Gemma 4 QAT on a 1080 Ti: What 'Quantization-Aware' Actually Buys — and Fitting the 12B on 8 GB at 16k
QAT is the buzz around Gemma 4, so I ran it on actual old hardware. The quality claim holds up (vs naive Q4), the speed win is modest (~9%), and yes — you can run the 12B on an 8 GB card at 16k context. Here are the measured numbers and the exact recipe.
Quantization-Aware Training (QAT) is the headline feature of the Gemma 4 release: models trained to survive 4-bit quantization, so the Q4 version stays close to full quality instead of degrading the way a naive post-training quant does. The pitch is great. I wanted to know what it actually buys on hardware most people would call obsolete — a GTX 1080 Ti — and whether it makes the 12B usable on an 8 GB card. So I measured three things: quality, speed, and footprint.

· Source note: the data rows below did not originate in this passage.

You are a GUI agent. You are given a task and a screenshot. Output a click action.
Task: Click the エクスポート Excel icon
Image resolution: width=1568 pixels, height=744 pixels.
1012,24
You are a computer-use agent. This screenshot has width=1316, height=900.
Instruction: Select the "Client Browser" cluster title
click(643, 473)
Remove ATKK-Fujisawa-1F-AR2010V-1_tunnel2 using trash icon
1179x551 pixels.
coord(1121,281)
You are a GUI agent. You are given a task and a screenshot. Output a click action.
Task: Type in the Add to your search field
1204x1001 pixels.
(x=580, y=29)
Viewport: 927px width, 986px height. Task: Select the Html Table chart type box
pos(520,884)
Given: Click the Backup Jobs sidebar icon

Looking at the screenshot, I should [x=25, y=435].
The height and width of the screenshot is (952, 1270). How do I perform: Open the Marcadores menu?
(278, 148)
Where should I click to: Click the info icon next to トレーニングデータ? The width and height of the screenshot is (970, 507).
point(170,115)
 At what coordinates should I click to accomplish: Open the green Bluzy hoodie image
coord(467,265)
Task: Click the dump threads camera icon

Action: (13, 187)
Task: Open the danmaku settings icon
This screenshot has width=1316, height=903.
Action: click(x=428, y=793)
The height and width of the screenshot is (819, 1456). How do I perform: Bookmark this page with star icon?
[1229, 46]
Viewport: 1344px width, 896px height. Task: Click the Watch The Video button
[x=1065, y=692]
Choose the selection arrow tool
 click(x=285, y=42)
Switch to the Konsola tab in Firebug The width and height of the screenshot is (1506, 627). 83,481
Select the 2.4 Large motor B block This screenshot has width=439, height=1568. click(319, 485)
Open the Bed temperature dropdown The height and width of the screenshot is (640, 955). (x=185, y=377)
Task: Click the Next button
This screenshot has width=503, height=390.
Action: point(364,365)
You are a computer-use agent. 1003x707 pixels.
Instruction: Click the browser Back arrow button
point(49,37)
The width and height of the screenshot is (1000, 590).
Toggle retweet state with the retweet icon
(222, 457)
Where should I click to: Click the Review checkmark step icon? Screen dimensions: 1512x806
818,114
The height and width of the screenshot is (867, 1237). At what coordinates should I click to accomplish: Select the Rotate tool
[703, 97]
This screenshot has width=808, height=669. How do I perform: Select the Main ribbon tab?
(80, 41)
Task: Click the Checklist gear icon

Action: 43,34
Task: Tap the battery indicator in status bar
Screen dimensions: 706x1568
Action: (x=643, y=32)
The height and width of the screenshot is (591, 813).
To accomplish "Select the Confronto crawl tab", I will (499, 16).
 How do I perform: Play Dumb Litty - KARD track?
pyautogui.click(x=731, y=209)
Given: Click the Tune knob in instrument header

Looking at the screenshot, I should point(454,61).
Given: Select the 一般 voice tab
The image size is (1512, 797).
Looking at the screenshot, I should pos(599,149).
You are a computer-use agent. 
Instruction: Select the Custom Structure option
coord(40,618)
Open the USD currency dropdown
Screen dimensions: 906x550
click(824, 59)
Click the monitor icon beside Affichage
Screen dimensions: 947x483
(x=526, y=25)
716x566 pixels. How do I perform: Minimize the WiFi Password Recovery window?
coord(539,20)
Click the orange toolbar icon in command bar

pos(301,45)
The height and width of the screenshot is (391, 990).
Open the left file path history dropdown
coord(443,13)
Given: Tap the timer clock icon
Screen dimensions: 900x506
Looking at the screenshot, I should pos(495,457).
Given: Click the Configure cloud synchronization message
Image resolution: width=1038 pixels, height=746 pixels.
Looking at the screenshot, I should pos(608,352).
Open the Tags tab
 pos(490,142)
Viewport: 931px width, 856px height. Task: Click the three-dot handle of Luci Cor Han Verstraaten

Short version: the quality claim is real (against naive Q4), the speed win is modest (~9% over a regular Q4), and the 12B fits an 8 GB GPU at 16k context if you quantize the KV cache. Details below.
1. Quality: the part QAT is actually about
QAT's whole point is quality retention at Q4. Unsloth publishes a clean way to see it — top-1 token agreement with the full model, their dynamic UD-Q4_K_XL vs a naive Q4_0:
| model | UD-Q4_K_XL | naive Q4_0 |
|---|---|---|
| Gemma 4 E2B | 98.16% | 89.29% |
| Gemma 4 12B | 88.76% | 74.08% |
| Gemma 4 31B | 96.67% | 87.91% |
For the 12B that's a ~15-point gap — naive 4-bit drops a lot of the model's token choices, QAT + dynamic quant keeps most of them, at ~72% less memory than BF16 (6.72 GB vs 23.8 GB). That's the real optimization.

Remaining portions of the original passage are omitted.